I set to making these as close to Christmas as possible, so they are fresh and ready to go. Also so that I suffer through the least amount of molasses as possible. Sorry, co-workers there is not test batch of these for you.
I actually found this recipe a few years ago. Well… I should probably give credit to my mother. We were looking for a molasses cookie recipe to make for my grandfather who had been that we making him some for years. My mom set to scouring her old church cookbooks and came across a recipe that seemed to fit out needs just perfectly. Like all good church cookbooks, they list out the city and name of the person who submitted the recipe. Both our jaws dropped when we read “Stella Neiwind”. This could not be?! Oh it was, my great-grandmother, my grandfather’s mother had submitted this recipe 30 odd years earlier. She has since passed, 20+ years ago, which made it all the sweeter.
We had struck gold with this recipe. Nothing could compare to making my grandfather molasses cookies, which he always raved about having as a kid, but to make his MOTHER’S recipe! Done. You have me sold. I set out to make these cookies immediately.
That Christmas when I placed the cookies out on the counter, my grandfather was the first to snatch one. He was in heaven. Then my mom dropped the bomb…. “Dad you know who’s recipe that is? Stella Niewind’s”. He was in shock and even more overjoyed.
I love those moments. When you see someones eyes light up from something as simple as baking them cookies. Cookies with so much meaning.

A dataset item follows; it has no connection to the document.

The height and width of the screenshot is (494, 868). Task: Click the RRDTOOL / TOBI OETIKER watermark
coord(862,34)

I am currently off to bake batch #2 of these so that my grandfather can store them and ration them for a few months 🙂
- 1 cup shortening
- 1 cup sugar
- 1 cup molasses
- 1 egg, beaten
- ½ cup hot water
- 1 teaspoon lemon extract
- 1 teaspoon salt
- 2 teaspoons soda
- 5 cups sifted flour
- In large mixing bowl, cream together shortening, molasses and sugar with an elexctric mixer. Add eggs, lemon extract and hot water; continue mixing.
- Sift in flour, salt, and baking soda; continue mxing. The batter will be thicker.

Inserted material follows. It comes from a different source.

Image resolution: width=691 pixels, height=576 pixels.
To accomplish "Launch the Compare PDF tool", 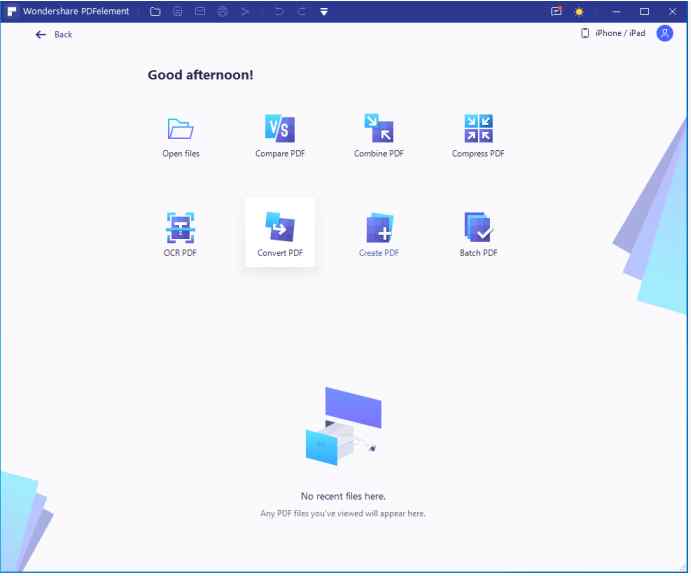I will (280, 129).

- To roll out, start with a clean work space, and sift flour on to work space in a large circle (about the size of a 9" round baking pan). Next, scope 1/3 of cookie batter onto floured surface. Sift more flour lightly over top of dough.
- Roll dough out to desired thickness, normally 1/8"- 1/4". The cookie will puff slightly while baking.
- Cut out any shape cookie. Pick each cookie up and pass between each hand to brush off excess flour. Lightly blow away large amounts of flour. Place on baking sheets.
- Pull together scraps of dough and re-roll out, repeating steps 4-6. Once finished, start at step 3 again for remaining 2/3 of dough.
- Bake at 350 degrees for 8-10 minutes, or until edges are firm.
- Remove from pans imediately and cool on tin foil.
- Store in air tight container. Frost with powdered sugar or white frosting, if desired.
**These cookies freeze very well unfrosted stored in an air tight contianer.